Seward | Kenai Fjords

In 1867, turning to manifest destiny after prevailing in the ravages of the Civil War, Secretary of State William Seward signed the treaty by which the United States purchased Alaska from Russia.  The tsarist empire needed funds to pay debts incurred in its own conflict, the Crimean War, and was concerned that its antagonist in that conflict, England, might otherwise try to seize Alaska without compensation.  Accordingly, Russia parted with Alaska for the bargain price of $7.2 million, or about 2 cents per acre. 

American public opinion was mixed on the subject of the acquisition, leading to the satirical term, “Seward’s Folly,” for the new territory.  Seward’s patronymic was used more constructively, however, in the naming of one of the important towns on the Kenai Peninsula, known today as Seward, Alaska.  Other areas are named for him as well, including the peninsula that contains the Bering Land Bridge National Preserve.

Seward is a bustling tourist town that can be reached from Anchorage in a couple of hours by car, on the Alaska Railroad or by a tour bus.  In addition, the Port of Seward is a terminal stop for many of the Inside Passage boat cruises, so there is a lot of infrastructure catering to tourists and connecting the town to Anchorage.  In 2014, for example, the Alaska Railroad announced summer day-trips, leaving Anchorage at 9:45 am daily, and returning either at 6:45 pm or 9:45 pm, depending on the evening itinerary.  For more information, click here.

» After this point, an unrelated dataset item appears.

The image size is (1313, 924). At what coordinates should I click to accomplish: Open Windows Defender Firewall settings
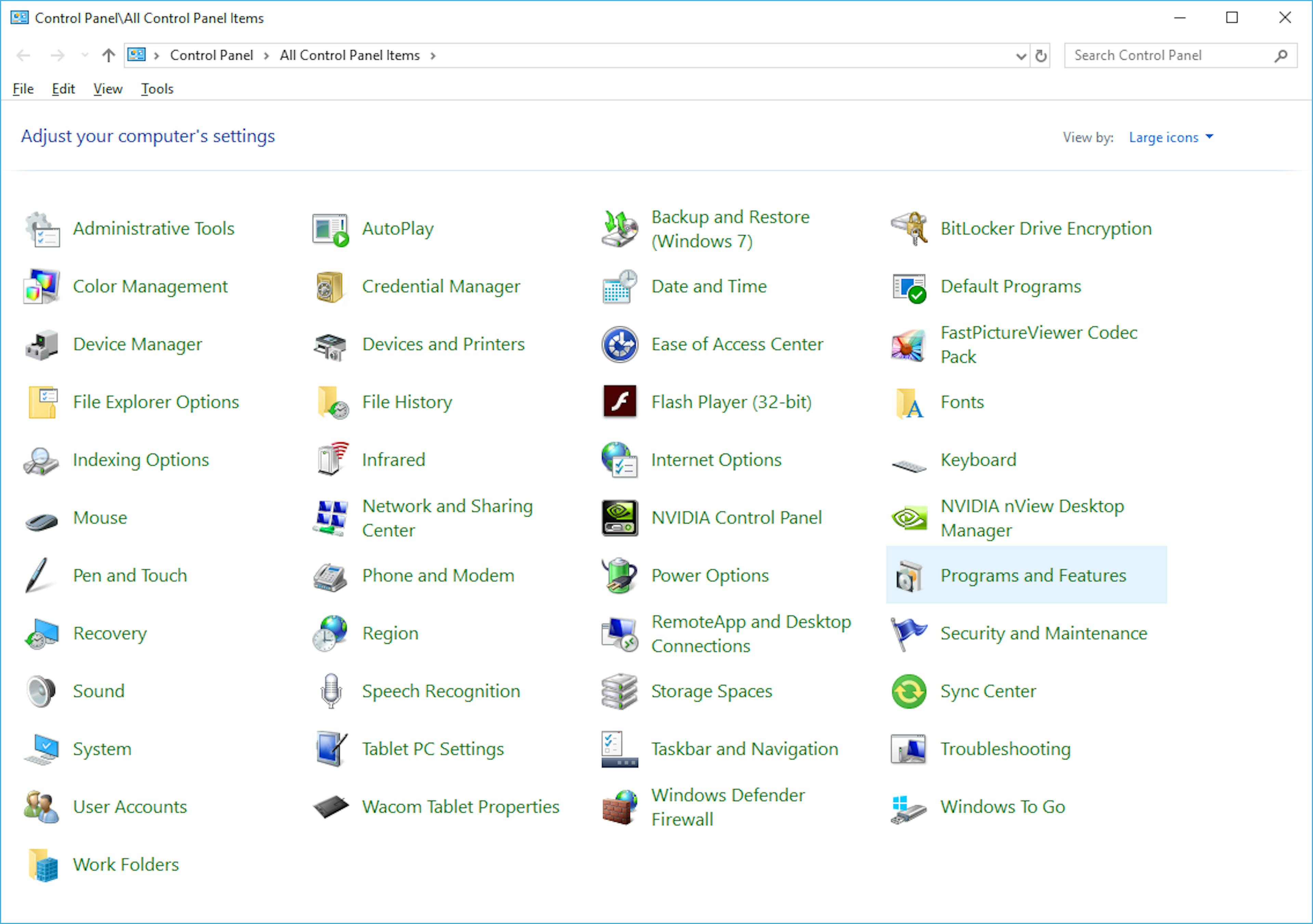click(727, 806)
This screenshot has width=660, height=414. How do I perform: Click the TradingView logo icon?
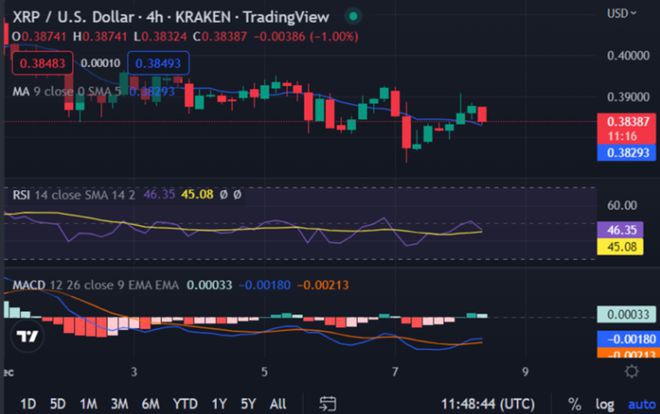point(30,337)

Because Seward is so close and easy to get to, it makes for a convenient excursion from Anchorage.  A visitor can easily spend a few hours at the Alaska Sea Life Center, which has many engaging exhibits on marine ecosystems and the diverse animal species who live there.  Just outside of town, you can also park at a trailhead and take a short walk on well-maintained trails to visit Exit Glacier.

The best reason to visit Seward, however, is the opportunity to get out on the water of Resurrection Bay and Kenai Fjords National Park.  Several tour companies offer day cruises that explore the fjords and their many glaciers.  These cruises offer many opportunities to view marine wildlife, ranging from seals and sea otters to humpback whales, as well as seabirds and shorebirds such as colorful puffins and murres and guillemots.

A fun trip for a couple of days is to take the Kenai Fjords cruise that includes an overnight stop on Fox Island, where you can stay at the comfortable Wilderness Lodge.  A few years ago, I left Anchorage with my wife and daughter early one morning and drove down to Seward.  We were at the lodge on Fox Island in time for lunch and were in rented sea kayaks, paddling around in Resurrection Bay, by early afternoon. 

The next day, we were picked up after breakfast by one of the day cruises heading into the national park to view glaciers and marine wildlife.  We saw lots of humpback whales both while getting to the island and while on the cruise.  Back in Seward for dinner that evening, we first took a short hike out to the terminus of Exit Glacier, the only glacier I have ever walked up to on foot, then dined on fresh seafood from the Bay.  We stayed in Seward that night and returned to Anchorage the following morning.  It was a perfect weekend get-away.